Source:
https://scmp.com/article/390840/industry-urged-close-language-gap

Industry urged to close the language gap

The computer and technology industry should simplify its language and focus on marketing products that consumers really need and can understand, according to an executive at chip-maker Advanced Micro Devices (AMD).

In the midst of a campaign to change the discussion about microchips from one focused on clock speed, or computing cycles per second, to one on performance based on specific applications, AMD has formed an industry group to study what the company calls the technology gap.

Vice-president for consumer advocacy Patrick Moorehead, who is in charge of both projects, is touring Asia to spread the message.

The slowdown in the industry could be blamed on the fact that vendors had been pushing new technologies faster than consumers were able to grasp them, Mr Moorehead said. Renewed growth would depend on changing the vocabulary.

'The technology gap is fundamentally the spread between all the innovation out there in the market place and people's ability to internalise all this technology.

'Part of that is the language that we use, whether it's 802.11a, 802.11b, 1394 Firewire, DDR, all of these are just alphabet soup that the customer doesn't really understand,' Mr Moorehead said.
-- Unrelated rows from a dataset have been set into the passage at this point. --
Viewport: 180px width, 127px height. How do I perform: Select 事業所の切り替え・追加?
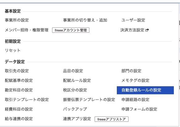(85, 20)
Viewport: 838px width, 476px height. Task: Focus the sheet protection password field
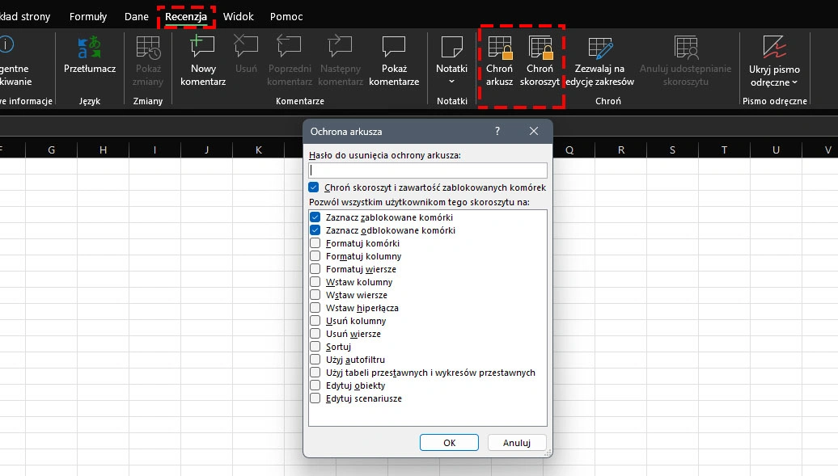click(428, 171)
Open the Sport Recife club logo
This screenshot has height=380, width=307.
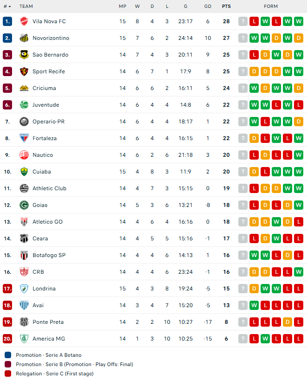pos(24,71)
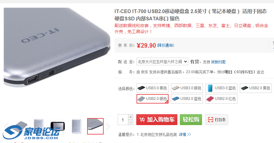Screen dimensions: 274x143
Task: Add item with 加入购物车 button
Action: [x=157, y=120]
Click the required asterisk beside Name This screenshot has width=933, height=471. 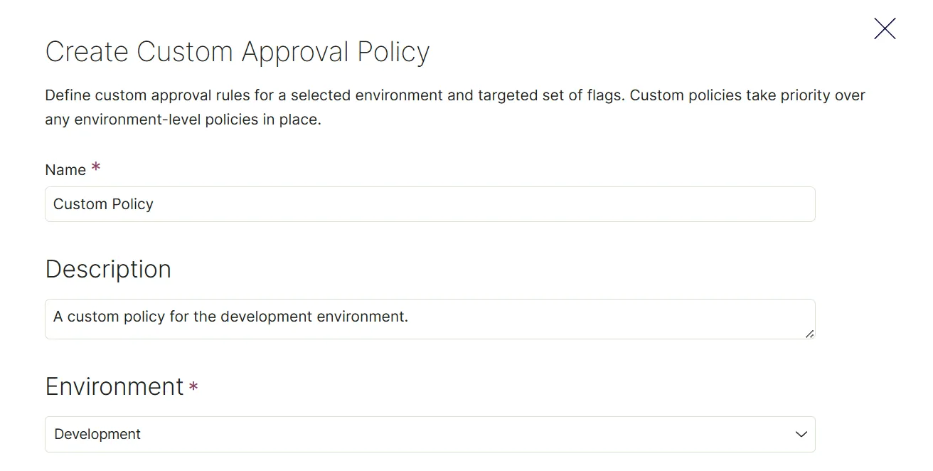coord(96,168)
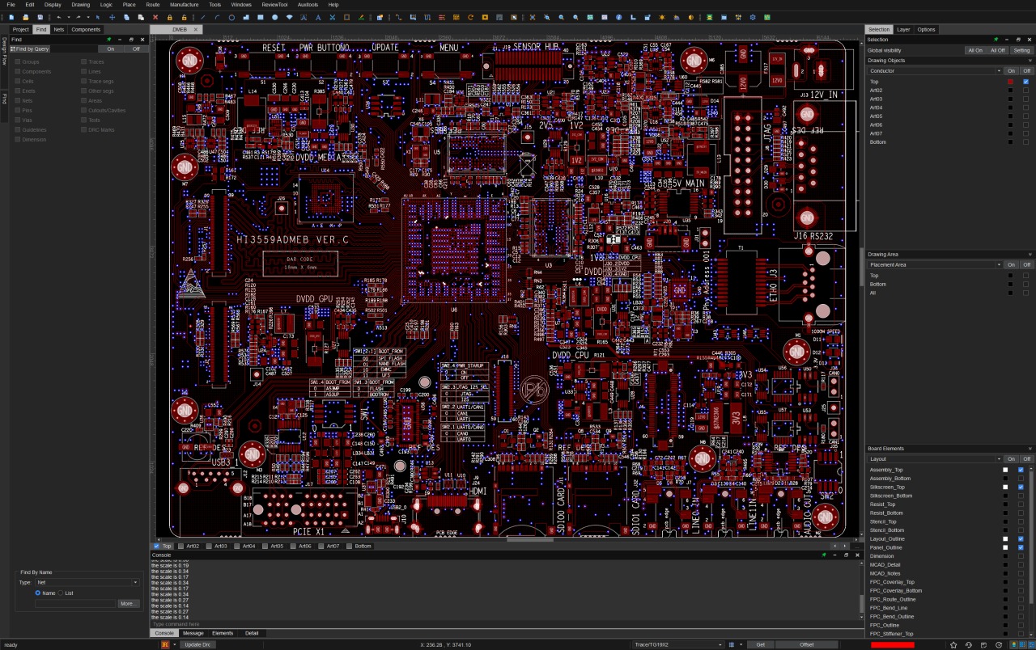Open the Manufacture menu

coord(184,5)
AMD organised the Consumer Advocacy Initiative last year, and held its first advisory panel meeting in April. The group includes Chinadotcom chief operating officer Vicky Hung, international academics and specialists on small and medium-sized businesses.

Its plans included studying how well 'tech talk' was understood by all types of consumers, Mr Moorehead said.

'Let's come up with a vocabulary people can understand. Let's dumb down the talk for those who want it simple. Keep access to the hi-tech specs for those enthusiasts who have to have the specs,' he said.

The formation of the advisory panel on consumer issues is just half of the public relations battle AMD is fighting. The California-based company, now the underdog of the microchip industry, is also challenging dominant Intel on methods for measuring chip performance.

AMD began talking about 'true performance' 11 months ago in the hopes of moving the focus away from chip speed. The company's fastest microchip now runs at 2.133 gigahertz, or just over two billion cycles per second, while Intel's runs at 2.8GHz, with a 3GHz chip possibly being introduced at the firm's developers' conference this week.

AMD contests that its chips run certain programs just as quickly, if not faster, because of different system architecture and it has won industry support on the issue.

The company's questioning of the latest benchmark test, Sysmark2002, sparked widespread debate.

AMD, which only recently joined the organisation responsible for creating Sysmark, said the latest benchmark removed tests that favoured AMD's chips and amplified the results of some that favoured Intel.

Mr Moorehead said the company would seek to have a say in the creation of Sysmark2003, but for now it recommended consumers use other benchmark tests or refer to results which use specific applications that they are interested in running.

AMD's campaign comes at a time when the personal-computer market is stagnant and chip-makers are slashing prices to retain market share.

Mr Moorehead expected the company to continue with its debate on what it called the megahertz myth.

'It took 25 years to program people, it's going to take a little bit longer than 11 months to explain to people what true performance is,' he said.

Intel's twice-yearly developers' conference in California will probably bring announcements on the upcoming Banias line of chips built specifically for mobile computing.